A substrate-induced conformation change in the reaction of alkaline phosphatase from Escherichia coli

Abstract

1. Benzyl phosphonates were prepared and their potentialities as chromophoric reagents for the exploration of the substrate-binding site of Escherichia coli alkaline phosphatase were investigated. 4-Nitrobenzylphosphonate is a competitive inhibitor of the enzyme. 2-Hydroxy-5-nitrobenzylphosphonate changes its spectrum on binding to the enzyme. This spectral change is reversed when the phosphonate is displaced from the enzyme by substrate. 2. The kinetics of the reaction of 2-hydroxy-5-nitrophenylphosphonate were studied by the stopped-flow and the temperature-jump techniques.

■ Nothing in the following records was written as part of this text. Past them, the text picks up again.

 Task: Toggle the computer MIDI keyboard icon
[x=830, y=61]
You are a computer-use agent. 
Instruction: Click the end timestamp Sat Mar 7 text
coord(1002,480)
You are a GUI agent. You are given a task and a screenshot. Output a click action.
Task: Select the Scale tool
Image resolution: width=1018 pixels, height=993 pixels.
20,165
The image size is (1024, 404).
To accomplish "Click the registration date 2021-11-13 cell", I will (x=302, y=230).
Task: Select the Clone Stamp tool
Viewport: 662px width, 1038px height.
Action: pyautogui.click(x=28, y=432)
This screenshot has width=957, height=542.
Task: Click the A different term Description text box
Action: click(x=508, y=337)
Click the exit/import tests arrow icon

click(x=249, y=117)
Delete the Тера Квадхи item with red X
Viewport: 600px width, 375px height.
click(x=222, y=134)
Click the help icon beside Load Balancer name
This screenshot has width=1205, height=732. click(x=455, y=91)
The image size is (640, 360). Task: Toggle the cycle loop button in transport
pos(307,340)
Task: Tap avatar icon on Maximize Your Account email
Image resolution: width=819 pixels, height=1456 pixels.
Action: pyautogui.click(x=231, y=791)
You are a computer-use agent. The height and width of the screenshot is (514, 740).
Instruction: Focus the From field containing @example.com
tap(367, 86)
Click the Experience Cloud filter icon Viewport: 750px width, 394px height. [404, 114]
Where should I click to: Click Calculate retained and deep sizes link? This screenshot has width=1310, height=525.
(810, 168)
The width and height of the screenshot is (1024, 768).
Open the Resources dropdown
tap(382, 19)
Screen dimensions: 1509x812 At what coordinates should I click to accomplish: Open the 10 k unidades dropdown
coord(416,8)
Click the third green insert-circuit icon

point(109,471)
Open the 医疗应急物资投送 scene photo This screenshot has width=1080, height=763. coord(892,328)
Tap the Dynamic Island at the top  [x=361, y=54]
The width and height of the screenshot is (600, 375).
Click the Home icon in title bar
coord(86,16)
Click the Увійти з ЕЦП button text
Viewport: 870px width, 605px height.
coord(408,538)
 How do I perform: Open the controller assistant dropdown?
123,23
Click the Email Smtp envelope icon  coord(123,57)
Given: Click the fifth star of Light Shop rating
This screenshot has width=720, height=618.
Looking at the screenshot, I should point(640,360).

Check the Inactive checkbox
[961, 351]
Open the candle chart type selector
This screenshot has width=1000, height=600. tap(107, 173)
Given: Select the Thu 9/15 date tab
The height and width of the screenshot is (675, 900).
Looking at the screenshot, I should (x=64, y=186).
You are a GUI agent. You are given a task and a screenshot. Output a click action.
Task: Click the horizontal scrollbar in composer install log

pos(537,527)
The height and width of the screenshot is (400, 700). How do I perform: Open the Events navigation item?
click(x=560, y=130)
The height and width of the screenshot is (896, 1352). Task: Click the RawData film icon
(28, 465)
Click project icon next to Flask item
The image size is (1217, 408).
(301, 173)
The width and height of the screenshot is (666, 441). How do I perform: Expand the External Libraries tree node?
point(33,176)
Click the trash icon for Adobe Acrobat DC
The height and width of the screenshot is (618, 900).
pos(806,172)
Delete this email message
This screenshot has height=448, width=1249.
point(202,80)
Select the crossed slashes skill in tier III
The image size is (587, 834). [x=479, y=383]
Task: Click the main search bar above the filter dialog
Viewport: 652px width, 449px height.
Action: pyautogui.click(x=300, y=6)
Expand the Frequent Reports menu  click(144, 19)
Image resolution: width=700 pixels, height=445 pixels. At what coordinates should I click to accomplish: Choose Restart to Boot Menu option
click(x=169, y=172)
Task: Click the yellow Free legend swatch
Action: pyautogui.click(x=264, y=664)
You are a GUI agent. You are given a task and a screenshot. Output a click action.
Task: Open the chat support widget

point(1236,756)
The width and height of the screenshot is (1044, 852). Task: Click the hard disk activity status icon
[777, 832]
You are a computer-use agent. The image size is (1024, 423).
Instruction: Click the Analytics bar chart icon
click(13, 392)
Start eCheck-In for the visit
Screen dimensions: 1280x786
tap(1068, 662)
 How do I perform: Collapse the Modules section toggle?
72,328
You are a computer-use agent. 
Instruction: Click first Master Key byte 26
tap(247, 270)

It was found that the combination of the phosphonate with the enzyme occurred in two successive and reversible steps: enzyme–phosphonate complex-formation followed by rearrangement of the complex. The spectral change is associated with the rearrangement. At pH8 in 1m-sodium chloride at 22° the rate constant is 167sec.−1 for the rearrangement of the initially formed binary complex and is 18sec.−1 for the reverse process. 3. It has previously been proposed that the reactions of phosphatase with its substrates include a distinct step between enzyme–substrate combination and chemical catalysis. The rate constant involved could be predicted but not measured from experiments with substrates. The value for the rate constant measured from the rate of the enzyme–phosphonate rearrangement is in excellent agreement with the predicted value. A model for the reaction mechanism is proposed that includes a conformation change in response to phosphate ester binding before phosphate transfer from substrate to enzyme.